## Description of the task
The answer must consist of every line below containing "computer".

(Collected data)
________________________
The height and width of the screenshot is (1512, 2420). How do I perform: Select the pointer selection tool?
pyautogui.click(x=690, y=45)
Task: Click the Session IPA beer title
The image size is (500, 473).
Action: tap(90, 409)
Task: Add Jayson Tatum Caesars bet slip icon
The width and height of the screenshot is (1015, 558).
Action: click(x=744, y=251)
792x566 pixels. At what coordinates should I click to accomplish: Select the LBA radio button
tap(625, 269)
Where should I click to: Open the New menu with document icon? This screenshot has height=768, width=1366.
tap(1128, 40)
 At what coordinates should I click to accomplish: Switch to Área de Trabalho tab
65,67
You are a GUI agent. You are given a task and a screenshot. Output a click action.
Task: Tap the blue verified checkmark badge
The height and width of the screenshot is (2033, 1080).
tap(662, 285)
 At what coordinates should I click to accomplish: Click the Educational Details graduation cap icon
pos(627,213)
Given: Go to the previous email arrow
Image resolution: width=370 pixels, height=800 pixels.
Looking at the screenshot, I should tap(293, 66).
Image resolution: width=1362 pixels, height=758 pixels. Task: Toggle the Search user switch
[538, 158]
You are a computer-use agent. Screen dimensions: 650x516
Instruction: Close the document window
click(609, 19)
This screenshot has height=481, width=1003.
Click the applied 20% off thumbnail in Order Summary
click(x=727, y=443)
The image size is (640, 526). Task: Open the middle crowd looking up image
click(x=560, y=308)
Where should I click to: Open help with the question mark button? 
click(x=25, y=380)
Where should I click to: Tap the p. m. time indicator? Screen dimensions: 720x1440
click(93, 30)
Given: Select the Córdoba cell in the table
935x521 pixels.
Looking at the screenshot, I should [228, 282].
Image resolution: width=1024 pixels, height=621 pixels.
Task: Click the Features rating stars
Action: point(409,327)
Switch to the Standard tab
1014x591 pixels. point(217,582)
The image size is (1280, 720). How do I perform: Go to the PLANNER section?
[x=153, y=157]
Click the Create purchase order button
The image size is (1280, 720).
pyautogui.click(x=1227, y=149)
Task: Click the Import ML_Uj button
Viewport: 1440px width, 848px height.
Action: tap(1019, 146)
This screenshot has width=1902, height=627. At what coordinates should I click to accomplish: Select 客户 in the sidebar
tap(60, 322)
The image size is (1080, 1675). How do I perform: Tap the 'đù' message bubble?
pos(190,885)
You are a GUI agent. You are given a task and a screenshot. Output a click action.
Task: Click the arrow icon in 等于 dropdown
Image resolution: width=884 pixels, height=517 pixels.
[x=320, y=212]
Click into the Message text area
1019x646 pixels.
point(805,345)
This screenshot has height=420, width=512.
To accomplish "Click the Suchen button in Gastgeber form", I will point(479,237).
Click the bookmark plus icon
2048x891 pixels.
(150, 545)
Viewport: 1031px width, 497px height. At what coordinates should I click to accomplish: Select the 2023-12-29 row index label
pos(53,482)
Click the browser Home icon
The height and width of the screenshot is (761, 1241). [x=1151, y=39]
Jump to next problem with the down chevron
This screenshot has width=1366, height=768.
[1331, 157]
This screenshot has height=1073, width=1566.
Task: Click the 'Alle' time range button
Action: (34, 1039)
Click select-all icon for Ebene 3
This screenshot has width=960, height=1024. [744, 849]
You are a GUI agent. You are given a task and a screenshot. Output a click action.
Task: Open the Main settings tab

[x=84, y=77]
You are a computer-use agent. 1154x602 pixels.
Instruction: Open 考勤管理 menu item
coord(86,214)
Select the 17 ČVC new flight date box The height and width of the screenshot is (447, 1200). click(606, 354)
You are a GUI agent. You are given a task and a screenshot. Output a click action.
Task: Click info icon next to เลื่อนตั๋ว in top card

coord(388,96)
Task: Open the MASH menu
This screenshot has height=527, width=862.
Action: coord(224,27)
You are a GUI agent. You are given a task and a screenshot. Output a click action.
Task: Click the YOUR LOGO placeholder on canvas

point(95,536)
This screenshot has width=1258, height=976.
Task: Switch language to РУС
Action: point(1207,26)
________________________
## Output for this task
You are a computer-use agent. Screen dimensions: 650x516
You are a computer-use agent. 1154x602 pixels.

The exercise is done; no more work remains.